**What you have to do:** Gather all lines with "click" from the records.

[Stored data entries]
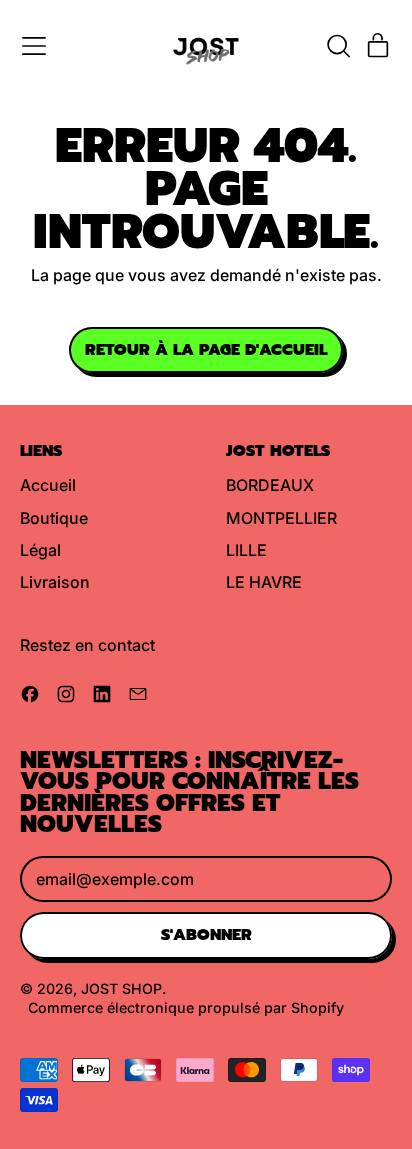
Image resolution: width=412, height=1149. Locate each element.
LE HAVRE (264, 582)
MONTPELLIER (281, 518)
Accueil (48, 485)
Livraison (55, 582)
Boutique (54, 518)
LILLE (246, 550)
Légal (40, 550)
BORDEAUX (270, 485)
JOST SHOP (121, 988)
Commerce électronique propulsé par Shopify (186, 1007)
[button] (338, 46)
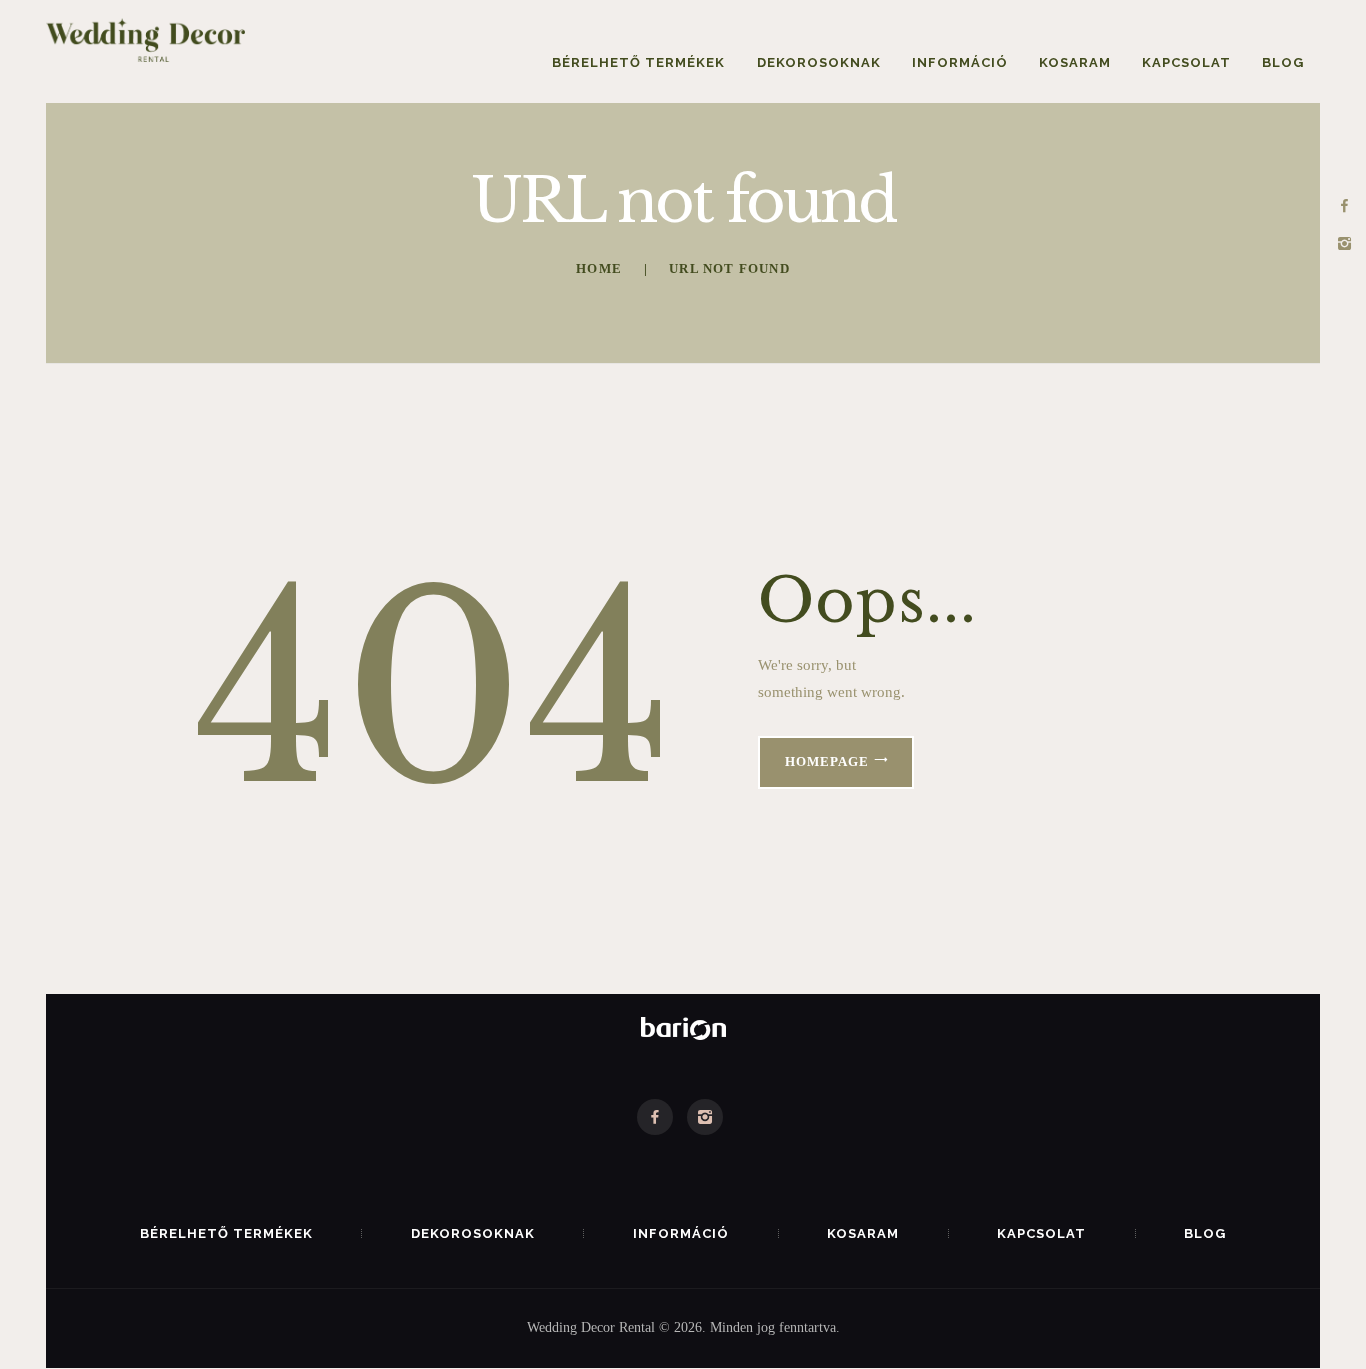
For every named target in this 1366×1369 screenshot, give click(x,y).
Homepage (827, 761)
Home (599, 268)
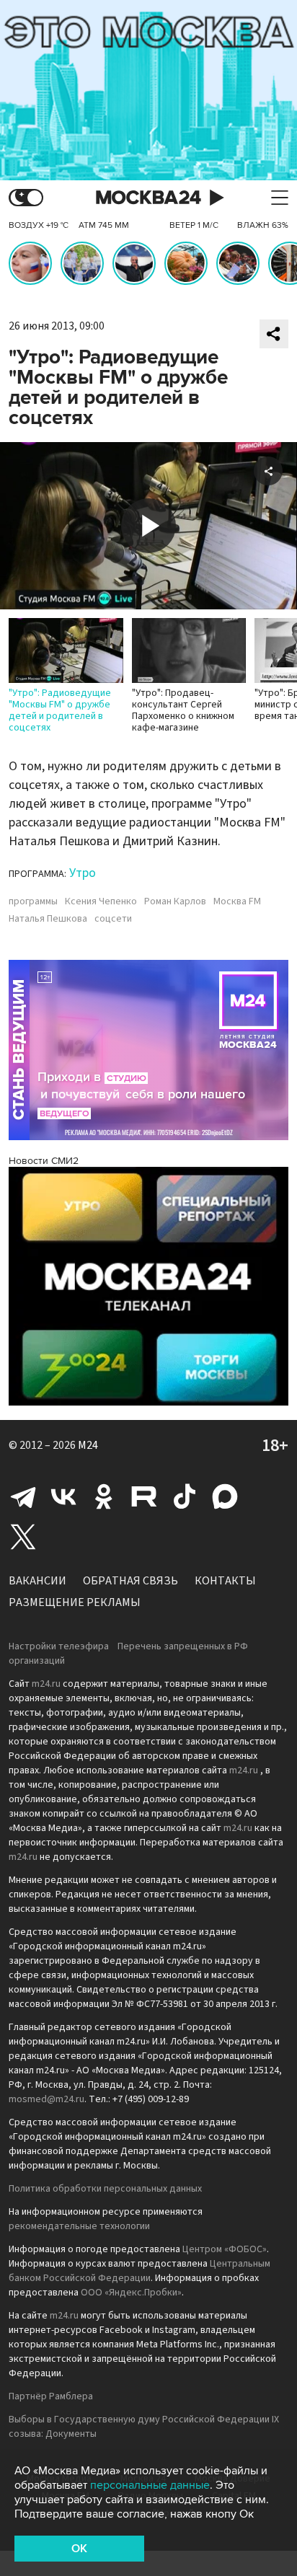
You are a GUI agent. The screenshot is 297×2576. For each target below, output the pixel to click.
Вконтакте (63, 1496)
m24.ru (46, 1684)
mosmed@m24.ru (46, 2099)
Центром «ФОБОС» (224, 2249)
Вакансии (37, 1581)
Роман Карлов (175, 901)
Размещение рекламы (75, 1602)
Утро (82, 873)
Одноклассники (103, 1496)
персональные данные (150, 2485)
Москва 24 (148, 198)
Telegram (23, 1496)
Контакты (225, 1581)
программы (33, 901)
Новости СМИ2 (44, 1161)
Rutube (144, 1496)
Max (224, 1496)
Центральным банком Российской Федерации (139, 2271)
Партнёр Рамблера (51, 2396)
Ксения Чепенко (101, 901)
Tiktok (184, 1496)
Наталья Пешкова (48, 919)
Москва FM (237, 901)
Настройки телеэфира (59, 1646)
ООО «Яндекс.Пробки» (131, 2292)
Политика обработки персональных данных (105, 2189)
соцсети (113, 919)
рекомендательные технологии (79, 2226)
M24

**Task response:**
For every named target in this 1366×1369 screenshot, give click(x,y).
You are a GUI agent. The screenshot is 297×2576. For each target below, output the pixel to click.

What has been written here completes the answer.